The Australian law that makes it mandatory for companies like Google and Facebook to pay for news they use is ready to be enforced. Australia's Parliament has passed the final amendments to the News Media Bargaining Code, and according to AP, they were changes agreed upon by the country's treasurer Josh Frydenberg and Facebook CEO Mark Zuckerberg.
If you'll recall, Facebook blocked publishers and users from sharing news links in Australia in response to the proposed law. The social network also mistakenly prevented government agencies and non-profits from posting on their Pages in the process, but it reversed their ban a few hours later. Days later, Facebook agreed to talk to and enter negotiations with Australian officials.
The social network said the officials "agreed to a number of changes and guarantees that address [its] core concerns about allowing commercial deals that recognize the value [its] platform provides to publishers relative to the value [it] receive[s] from them." One of those changes would require authorities to give tech companies a month’s notice before they are formally designated under the code. That would give the companies more time for negotiations. Facebook agreed to reverse its policy and roll back its news post ban before this coming weekend as a result.
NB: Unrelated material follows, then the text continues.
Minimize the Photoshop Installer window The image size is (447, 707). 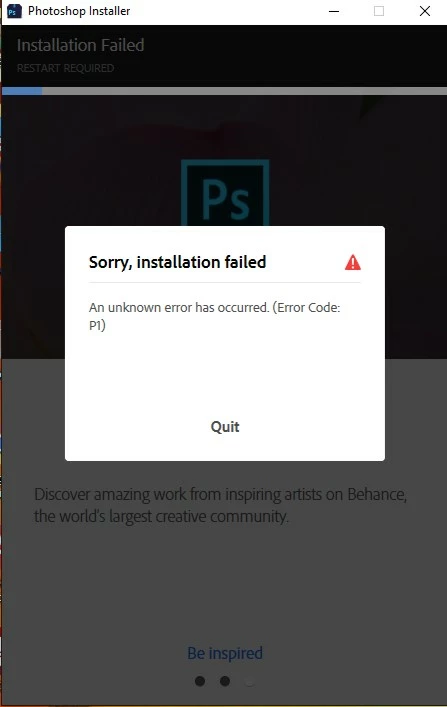point(334,11)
Rod Sims, the regulator who drafted the code, said he was pleased with the changes. As Financial Times has noted, the government will appoint an arbitrator who can set the rates that need to be paid if negotiations between tech and media companies don't work out. Frydenberg said the goal is to ensure media companies are "fairly remunerated for the content they generate, helping to sustain public-interest journalism in Australia." Thus far, Google already signed agreements to pay for content from News Corp and Seven West Media outlets.